It’s Not Just The Water

Marcellus gas drilling has created many problems — illegally filled streams, crumbling roads, and more.

Now we find that the development of Marcellus gas fields is polluting the air, as well as the water and land. And like other dimensions of the Marcellus gas rush, the air pollution is going completely unregulated and has the potential to become a major, irreversible hazard to our health.

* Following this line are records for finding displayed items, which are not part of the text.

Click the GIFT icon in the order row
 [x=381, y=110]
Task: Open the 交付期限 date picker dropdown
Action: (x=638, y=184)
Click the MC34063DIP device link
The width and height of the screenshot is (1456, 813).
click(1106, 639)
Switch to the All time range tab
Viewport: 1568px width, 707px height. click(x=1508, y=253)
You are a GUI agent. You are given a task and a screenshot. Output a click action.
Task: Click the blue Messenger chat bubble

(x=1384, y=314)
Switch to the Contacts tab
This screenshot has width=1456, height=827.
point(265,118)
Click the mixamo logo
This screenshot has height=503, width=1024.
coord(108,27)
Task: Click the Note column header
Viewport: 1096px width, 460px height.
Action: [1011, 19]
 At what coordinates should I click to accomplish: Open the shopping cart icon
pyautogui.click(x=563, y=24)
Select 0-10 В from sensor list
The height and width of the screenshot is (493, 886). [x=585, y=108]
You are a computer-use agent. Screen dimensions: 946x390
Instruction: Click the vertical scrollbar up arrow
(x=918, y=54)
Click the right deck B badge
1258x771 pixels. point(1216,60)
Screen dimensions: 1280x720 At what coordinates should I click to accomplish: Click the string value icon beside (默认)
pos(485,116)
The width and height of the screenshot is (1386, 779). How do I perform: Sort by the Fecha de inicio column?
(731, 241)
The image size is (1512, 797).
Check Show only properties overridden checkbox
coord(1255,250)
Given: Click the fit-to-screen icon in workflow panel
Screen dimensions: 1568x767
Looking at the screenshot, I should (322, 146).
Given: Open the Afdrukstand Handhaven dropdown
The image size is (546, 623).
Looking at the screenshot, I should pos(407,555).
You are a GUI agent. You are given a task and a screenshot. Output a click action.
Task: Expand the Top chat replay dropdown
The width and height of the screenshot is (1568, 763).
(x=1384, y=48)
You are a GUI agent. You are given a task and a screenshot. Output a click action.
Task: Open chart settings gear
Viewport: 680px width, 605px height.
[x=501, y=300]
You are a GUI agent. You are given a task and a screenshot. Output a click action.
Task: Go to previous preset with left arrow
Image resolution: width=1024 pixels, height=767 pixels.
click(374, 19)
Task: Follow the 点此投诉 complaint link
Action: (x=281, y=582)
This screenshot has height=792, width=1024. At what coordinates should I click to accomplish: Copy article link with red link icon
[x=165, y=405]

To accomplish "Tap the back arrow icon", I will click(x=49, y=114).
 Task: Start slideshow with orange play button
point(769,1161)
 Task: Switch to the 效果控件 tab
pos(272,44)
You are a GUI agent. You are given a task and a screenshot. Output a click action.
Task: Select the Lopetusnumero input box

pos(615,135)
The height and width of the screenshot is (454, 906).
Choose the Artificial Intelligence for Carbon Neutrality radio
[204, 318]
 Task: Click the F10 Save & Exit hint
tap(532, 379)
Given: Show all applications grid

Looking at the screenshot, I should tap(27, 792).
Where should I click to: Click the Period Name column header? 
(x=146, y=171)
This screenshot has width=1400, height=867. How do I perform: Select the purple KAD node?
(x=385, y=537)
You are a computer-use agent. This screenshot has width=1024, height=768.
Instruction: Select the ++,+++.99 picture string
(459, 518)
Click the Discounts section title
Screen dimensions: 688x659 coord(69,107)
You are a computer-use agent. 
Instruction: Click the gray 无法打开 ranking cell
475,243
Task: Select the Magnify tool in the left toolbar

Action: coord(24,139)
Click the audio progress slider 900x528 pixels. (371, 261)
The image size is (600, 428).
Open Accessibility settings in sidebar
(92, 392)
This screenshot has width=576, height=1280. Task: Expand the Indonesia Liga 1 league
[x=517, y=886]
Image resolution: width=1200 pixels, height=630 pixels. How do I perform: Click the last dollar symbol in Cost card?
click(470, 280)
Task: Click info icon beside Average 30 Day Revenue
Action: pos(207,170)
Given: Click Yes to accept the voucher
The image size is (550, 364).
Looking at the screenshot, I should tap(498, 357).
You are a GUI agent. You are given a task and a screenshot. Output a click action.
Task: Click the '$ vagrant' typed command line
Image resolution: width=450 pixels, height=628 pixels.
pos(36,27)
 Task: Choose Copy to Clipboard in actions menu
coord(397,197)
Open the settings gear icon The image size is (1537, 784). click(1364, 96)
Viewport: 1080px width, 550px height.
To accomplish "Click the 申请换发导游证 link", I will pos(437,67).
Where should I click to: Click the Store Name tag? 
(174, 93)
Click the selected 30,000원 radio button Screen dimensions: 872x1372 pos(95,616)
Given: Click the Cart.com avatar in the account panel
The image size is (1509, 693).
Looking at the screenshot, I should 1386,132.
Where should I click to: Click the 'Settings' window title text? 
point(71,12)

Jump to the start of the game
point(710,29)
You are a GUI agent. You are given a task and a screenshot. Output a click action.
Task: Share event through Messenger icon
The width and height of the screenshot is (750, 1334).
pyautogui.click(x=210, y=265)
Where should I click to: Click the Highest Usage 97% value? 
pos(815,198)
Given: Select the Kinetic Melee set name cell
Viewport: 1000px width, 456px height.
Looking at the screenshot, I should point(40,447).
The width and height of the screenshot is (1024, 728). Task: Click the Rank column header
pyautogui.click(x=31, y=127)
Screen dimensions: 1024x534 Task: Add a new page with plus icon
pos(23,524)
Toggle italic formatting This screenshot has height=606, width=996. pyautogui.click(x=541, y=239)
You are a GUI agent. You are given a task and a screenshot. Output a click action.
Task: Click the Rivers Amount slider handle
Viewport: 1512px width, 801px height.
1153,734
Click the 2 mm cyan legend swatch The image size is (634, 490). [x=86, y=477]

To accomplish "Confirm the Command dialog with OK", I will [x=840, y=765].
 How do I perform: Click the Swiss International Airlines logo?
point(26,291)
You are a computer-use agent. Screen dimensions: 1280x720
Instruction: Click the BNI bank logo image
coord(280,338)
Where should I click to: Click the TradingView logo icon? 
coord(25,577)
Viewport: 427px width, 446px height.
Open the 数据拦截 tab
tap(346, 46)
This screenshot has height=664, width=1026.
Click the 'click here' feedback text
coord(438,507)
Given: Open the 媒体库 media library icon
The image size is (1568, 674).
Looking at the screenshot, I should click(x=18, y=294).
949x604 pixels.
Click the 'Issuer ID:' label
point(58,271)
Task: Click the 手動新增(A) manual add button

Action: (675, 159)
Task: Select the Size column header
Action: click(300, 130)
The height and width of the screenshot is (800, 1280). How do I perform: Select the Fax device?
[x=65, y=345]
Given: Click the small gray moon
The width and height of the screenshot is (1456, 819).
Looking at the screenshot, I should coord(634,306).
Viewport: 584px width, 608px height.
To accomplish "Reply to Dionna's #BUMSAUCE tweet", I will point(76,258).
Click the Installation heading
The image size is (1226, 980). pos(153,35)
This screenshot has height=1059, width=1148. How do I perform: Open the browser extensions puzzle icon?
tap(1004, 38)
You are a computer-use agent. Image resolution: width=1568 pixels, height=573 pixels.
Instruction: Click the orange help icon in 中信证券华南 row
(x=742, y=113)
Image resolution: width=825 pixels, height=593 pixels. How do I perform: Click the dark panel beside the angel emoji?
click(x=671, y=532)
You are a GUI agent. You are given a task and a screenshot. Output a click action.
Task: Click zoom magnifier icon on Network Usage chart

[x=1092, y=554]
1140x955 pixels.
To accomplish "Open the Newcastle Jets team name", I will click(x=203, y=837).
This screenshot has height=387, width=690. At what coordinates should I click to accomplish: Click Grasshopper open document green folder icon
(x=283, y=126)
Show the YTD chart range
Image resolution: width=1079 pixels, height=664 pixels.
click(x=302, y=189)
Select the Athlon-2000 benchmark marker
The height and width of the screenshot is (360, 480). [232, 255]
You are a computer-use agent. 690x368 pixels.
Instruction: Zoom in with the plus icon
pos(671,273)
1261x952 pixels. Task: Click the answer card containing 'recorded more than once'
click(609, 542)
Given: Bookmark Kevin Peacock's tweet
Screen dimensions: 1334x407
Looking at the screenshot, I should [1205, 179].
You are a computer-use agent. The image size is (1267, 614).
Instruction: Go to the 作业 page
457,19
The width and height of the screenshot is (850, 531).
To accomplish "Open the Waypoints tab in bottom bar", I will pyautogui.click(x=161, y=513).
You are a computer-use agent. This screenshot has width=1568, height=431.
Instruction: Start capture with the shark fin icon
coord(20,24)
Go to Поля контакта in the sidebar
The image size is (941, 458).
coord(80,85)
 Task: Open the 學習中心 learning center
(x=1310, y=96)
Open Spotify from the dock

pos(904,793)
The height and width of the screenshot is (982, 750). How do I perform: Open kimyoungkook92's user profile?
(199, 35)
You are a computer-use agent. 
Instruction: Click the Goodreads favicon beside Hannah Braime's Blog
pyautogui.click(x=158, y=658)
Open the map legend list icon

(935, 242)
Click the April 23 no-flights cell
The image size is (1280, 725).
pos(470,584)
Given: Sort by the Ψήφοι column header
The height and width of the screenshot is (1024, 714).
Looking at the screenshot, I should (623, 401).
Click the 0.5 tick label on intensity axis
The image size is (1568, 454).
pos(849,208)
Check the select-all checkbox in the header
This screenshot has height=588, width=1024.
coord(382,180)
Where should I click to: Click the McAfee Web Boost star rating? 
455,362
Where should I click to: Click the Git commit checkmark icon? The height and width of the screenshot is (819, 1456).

The problem is that the air pollution is sometimes hard to see, difficult to measure, drifts with the wind and comes in parts — some here, some there — rather than from one easy to target source. There are pollutants being emitted from wells, during fracking and during completions when a lot of raw gas is released to the atmosphere before and after flaring. Compressor stations and dehydration units also release harmful emissions.
Rine Pollution 1 Photo by Ed Wade, Jr.
 Rine Pollution 2Photo by Ed Wade, Jr.

Each one by itself is insufficient to trigger enforcement and is usually considered a minor source. However, federal law — the Clean Air Act — requires that interconnected and interdependent sources should be considered together, or aggregated, to determine whether the Act is being violated.

In Wetzel County, concerned citizens are insisting on that aggregation. They want to have the emissions at all gas wells and all compressor stations be combined together as one source. They have challenged recent permits for gas compressor stations. The WV Department of Environmental Protection Division of Air Quality has refused to address the issue, saying they do not ever regulate air pollution from any gas or oil field development. So local citizens have filed an appeal, attempting to force the WVDEP to face up to its responsibility. In the aggregate, the Wetzel air pollution is more than enough to cross the Clean Air Act threshold and require pollution control measures.